色々な先生が「厄介。」と評する腸管カンジダ除菌。

「カンジダはびこっちゃってやだー!」と叫んでから半年。

これを書いているということは、「ほぼ」成功したと思っているのでやっと書ける訳ですが、

なぜ大変か、皆さんの腸のお土=『マイクロバイオーム(微生物叢)』の参考になるように

書きたいと思います。

 

まず、皆さんはそれぞれ「マイクロバイオーム」というという広大な農園を自分の体に持っている

と想像してください。

この農園の生き物は約40兆個でちょうど我々人の細胞と同じぐらいです。

この農園に何が育つかは、それぞれの生活環境や食べ物によって変わるのでひとりとして

同じ人はいません。

実は皆さん、食べたものはそのまま消化され自分の栄養になると思っていますが、

そうではありません。

我々はしているのは、この農園で使われ易いようにせっせと材料を細かくしているだけで、

それを餌や肥料として生産される「マイクロバイオーム」農園の実りを収穫吸収して生きているので

す。(それはビタミン類・短鎖脂肪酸・各種アミノ酸・セロトニン・GABAなどのホルモンなどなど)
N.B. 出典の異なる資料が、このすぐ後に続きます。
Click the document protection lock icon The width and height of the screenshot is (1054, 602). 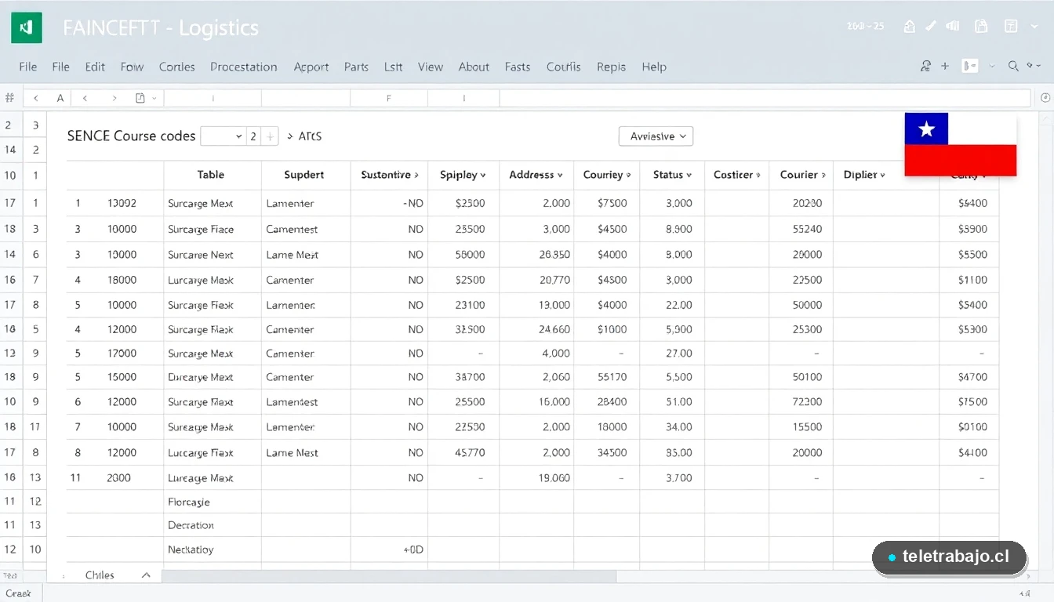[x=980, y=26]
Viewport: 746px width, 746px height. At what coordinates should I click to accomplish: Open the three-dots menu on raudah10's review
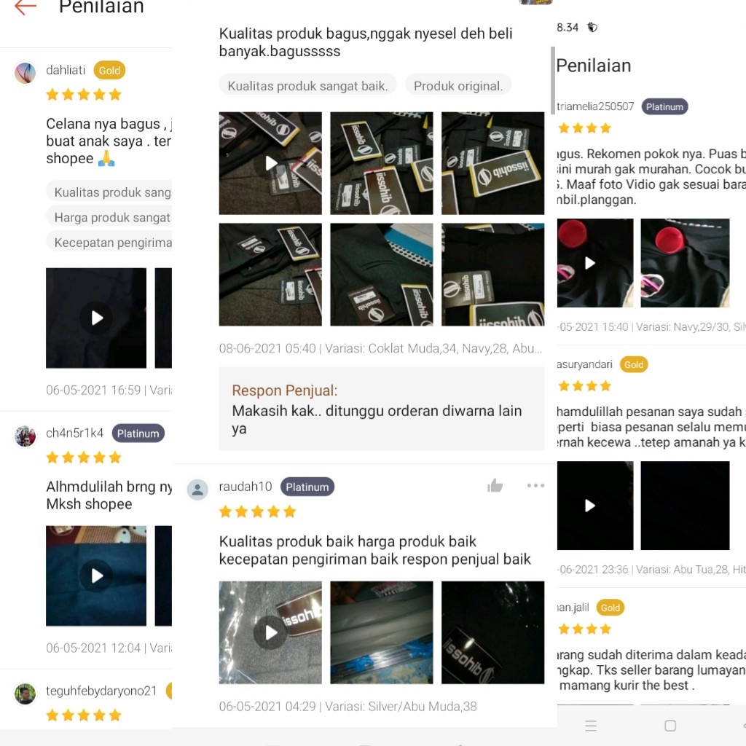(x=535, y=485)
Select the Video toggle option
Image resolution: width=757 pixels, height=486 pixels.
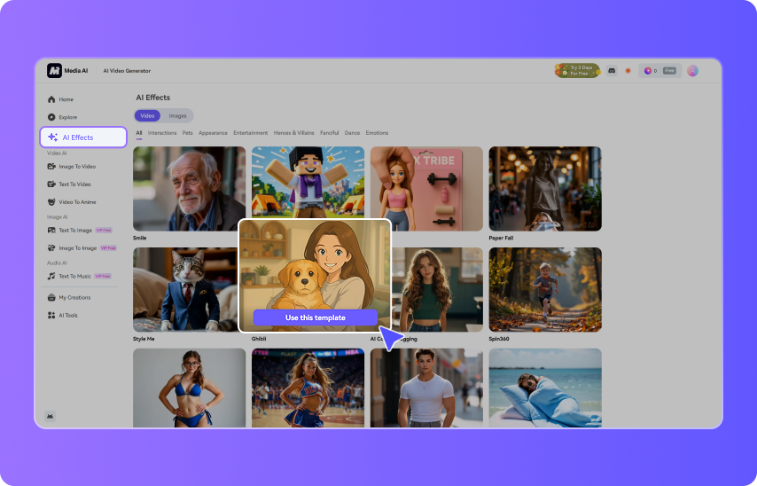tap(147, 115)
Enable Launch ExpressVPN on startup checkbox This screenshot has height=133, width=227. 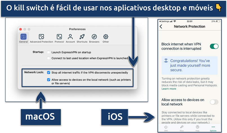coord(49,52)
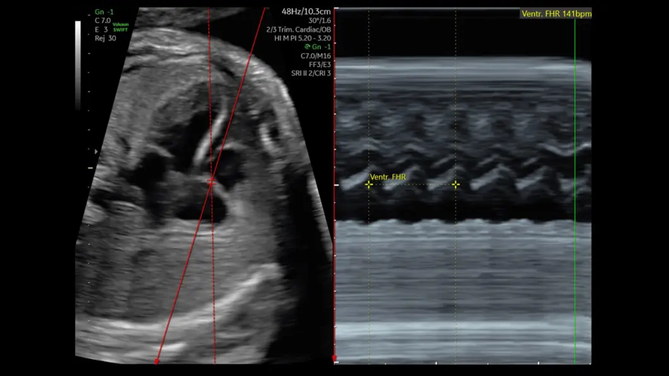Click the left Ventr. FHR caliper marker
The height and width of the screenshot is (376, 669).
[x=369, y=185]
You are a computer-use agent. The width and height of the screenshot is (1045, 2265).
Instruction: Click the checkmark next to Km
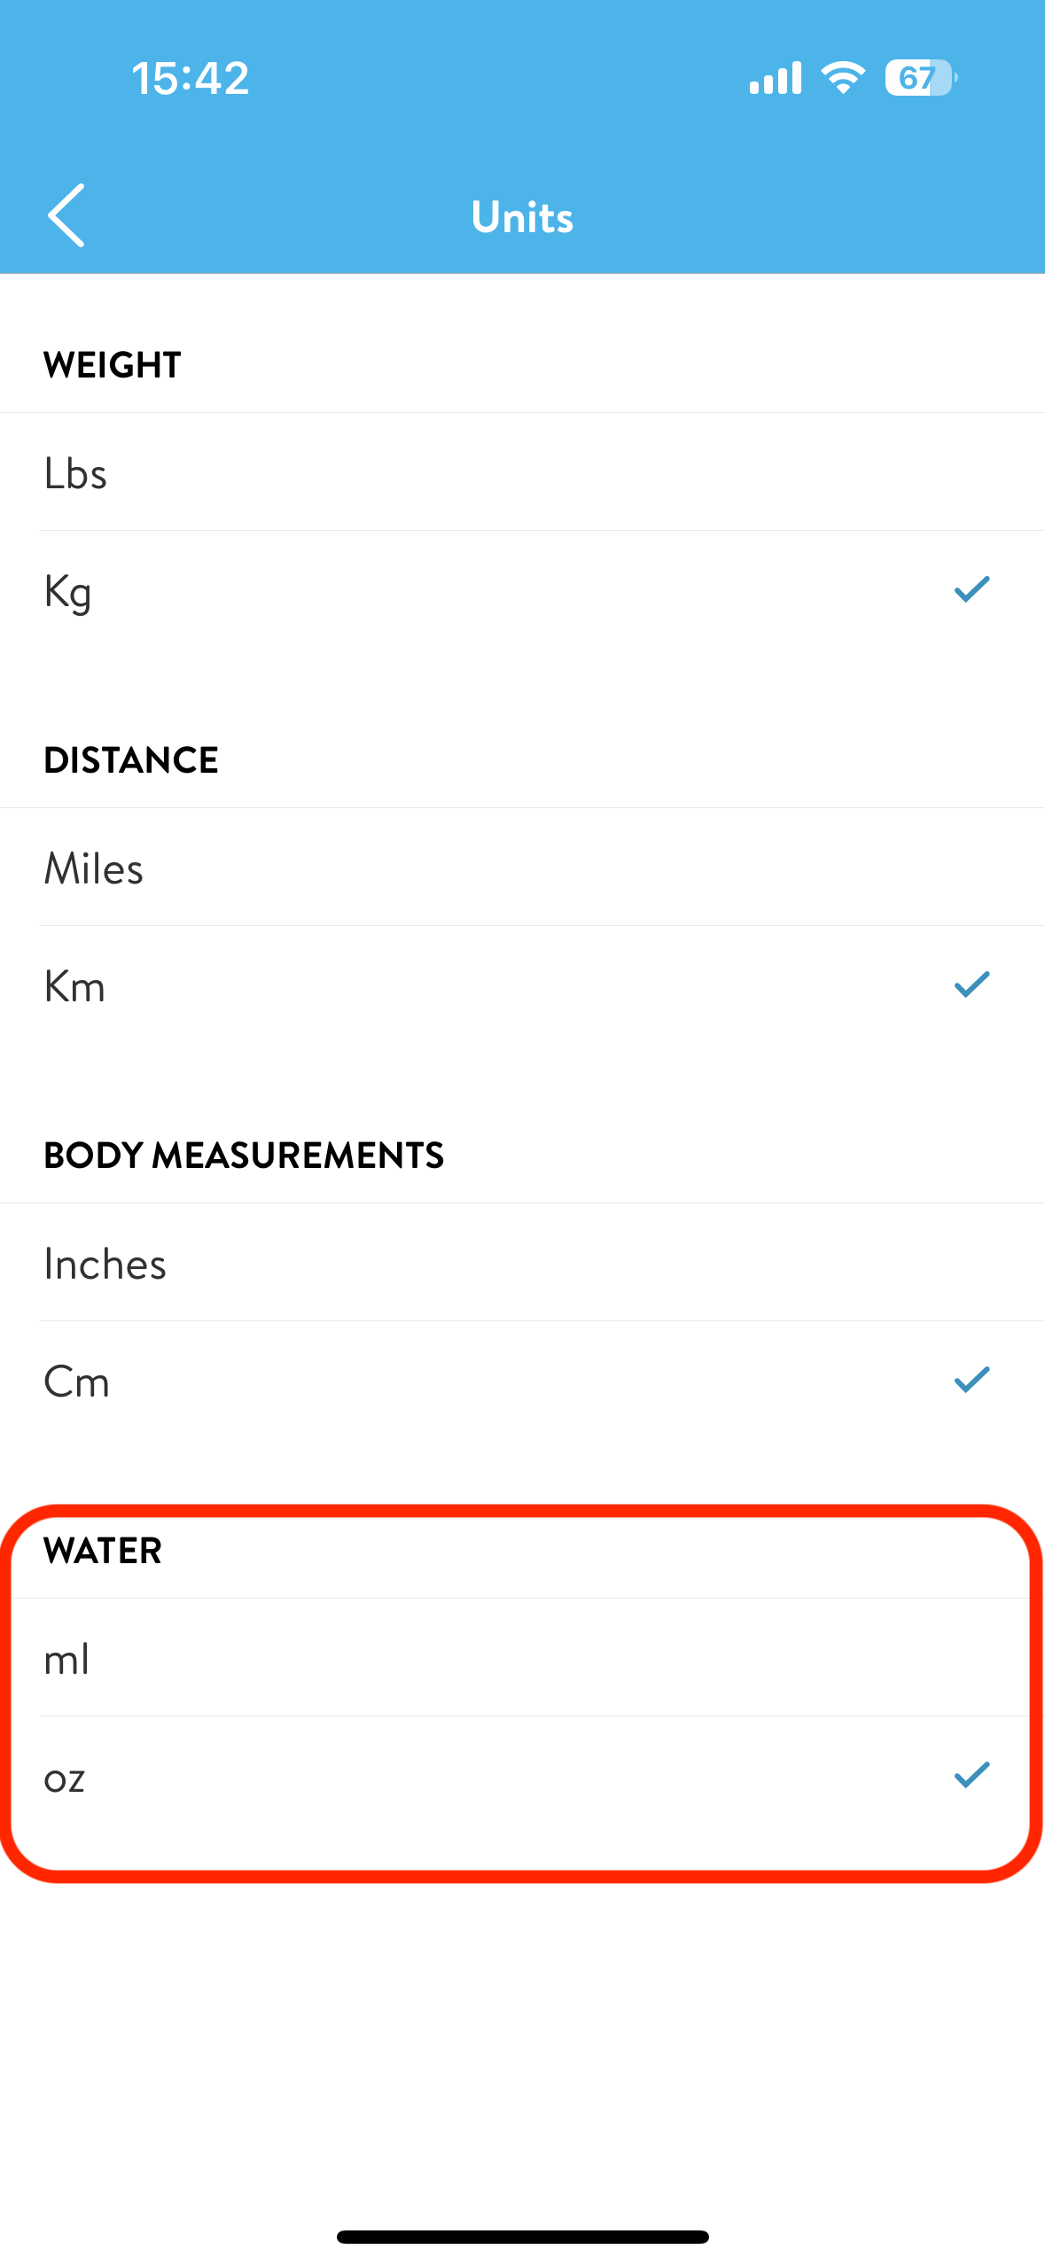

そしてこのマイクロバイオームは、腸だけではなく皮膚や、膣といった外界を接するところには

いたるところにいて、我々を守ってくれています。

いわば我々の体の最外層が細菌叢のバリアなのです。

なので、どれだけ豊かな細菌叢バリア=農園を持つかが、我々の真の健康の必須事項なのです。

 

カンジダ菌は「かび」です。

「かび」は真菌のことで、この地球で最も古い多細胞生物であり、人なんかは足元にも及ばない

生命力です。

この大先輩は誰の体にもいるのですが、宿主の免疫力が低下すると形態を変えて増殖します。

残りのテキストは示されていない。